■ The problem ■
Would you please copy each line below that includes the string "column"?

■ Source material ■
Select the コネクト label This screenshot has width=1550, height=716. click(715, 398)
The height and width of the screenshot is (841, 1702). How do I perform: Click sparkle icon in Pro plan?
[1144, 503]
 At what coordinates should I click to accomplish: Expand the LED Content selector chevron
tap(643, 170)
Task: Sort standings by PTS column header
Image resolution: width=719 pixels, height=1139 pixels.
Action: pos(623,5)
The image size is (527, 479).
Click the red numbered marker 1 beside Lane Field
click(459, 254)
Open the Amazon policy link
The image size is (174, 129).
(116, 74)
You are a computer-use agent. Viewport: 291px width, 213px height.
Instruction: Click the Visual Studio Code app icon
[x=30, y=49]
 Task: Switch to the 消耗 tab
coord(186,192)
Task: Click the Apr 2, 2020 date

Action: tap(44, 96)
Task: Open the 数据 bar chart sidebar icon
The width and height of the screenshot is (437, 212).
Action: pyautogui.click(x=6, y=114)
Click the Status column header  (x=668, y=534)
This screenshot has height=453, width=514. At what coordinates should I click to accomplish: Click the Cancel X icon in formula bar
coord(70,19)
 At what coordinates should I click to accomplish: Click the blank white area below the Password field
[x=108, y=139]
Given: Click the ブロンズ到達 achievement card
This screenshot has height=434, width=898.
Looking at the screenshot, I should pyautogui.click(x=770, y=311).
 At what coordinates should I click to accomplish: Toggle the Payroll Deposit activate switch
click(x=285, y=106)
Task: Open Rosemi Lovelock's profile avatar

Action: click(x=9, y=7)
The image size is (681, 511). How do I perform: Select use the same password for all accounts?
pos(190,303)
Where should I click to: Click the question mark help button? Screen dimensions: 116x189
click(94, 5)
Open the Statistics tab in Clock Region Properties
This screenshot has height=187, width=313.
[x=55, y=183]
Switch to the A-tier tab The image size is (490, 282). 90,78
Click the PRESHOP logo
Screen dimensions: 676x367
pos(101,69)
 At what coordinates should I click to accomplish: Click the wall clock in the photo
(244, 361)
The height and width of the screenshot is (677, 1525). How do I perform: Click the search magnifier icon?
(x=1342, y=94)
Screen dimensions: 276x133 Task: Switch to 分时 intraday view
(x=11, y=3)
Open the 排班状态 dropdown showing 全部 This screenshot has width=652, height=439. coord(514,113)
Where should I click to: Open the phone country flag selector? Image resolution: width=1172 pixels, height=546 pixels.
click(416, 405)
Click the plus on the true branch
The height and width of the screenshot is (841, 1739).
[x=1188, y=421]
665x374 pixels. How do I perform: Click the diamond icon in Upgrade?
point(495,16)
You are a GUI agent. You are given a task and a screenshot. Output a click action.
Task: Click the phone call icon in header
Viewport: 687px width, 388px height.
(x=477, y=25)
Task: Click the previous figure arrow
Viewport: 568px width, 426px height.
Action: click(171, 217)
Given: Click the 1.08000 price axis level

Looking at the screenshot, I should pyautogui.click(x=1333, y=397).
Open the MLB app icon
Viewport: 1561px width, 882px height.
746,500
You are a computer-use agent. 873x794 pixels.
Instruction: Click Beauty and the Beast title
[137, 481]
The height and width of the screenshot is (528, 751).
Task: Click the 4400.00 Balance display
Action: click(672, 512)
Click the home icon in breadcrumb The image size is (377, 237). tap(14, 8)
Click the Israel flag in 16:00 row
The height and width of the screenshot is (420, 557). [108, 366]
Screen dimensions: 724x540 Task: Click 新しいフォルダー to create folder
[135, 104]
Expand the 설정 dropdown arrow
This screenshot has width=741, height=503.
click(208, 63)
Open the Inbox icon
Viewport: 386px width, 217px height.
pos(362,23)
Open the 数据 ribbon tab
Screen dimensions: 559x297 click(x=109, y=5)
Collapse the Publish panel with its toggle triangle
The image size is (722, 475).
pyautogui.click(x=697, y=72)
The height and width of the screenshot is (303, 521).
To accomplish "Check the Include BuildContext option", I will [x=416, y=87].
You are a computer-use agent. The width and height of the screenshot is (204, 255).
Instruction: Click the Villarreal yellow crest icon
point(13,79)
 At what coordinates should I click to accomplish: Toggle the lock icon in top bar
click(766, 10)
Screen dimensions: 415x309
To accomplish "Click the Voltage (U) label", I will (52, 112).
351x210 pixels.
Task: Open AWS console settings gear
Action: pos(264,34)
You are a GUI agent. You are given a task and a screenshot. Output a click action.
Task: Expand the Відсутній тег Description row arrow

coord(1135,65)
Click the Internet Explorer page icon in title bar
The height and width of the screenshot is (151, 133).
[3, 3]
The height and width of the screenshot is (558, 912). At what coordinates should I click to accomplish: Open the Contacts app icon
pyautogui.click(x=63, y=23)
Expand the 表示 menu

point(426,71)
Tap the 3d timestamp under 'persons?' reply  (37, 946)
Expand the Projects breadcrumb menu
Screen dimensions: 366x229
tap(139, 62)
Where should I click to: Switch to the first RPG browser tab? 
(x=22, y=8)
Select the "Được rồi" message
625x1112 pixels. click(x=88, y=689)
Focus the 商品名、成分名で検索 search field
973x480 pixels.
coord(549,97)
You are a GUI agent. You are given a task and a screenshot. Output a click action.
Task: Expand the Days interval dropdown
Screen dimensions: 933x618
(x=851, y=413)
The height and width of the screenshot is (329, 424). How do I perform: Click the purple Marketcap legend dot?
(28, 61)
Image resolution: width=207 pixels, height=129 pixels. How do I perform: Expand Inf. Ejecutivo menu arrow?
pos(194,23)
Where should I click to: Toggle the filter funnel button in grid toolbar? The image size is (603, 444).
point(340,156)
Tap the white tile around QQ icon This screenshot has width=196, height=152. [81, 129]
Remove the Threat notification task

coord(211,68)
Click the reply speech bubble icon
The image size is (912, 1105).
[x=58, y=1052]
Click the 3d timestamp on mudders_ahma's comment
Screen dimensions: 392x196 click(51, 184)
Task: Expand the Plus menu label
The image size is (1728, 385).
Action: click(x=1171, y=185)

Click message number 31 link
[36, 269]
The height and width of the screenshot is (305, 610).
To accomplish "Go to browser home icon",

■ Your solution ■
Task: Sort standings by PTS column header
Click the Status column header  (x=668, y=534)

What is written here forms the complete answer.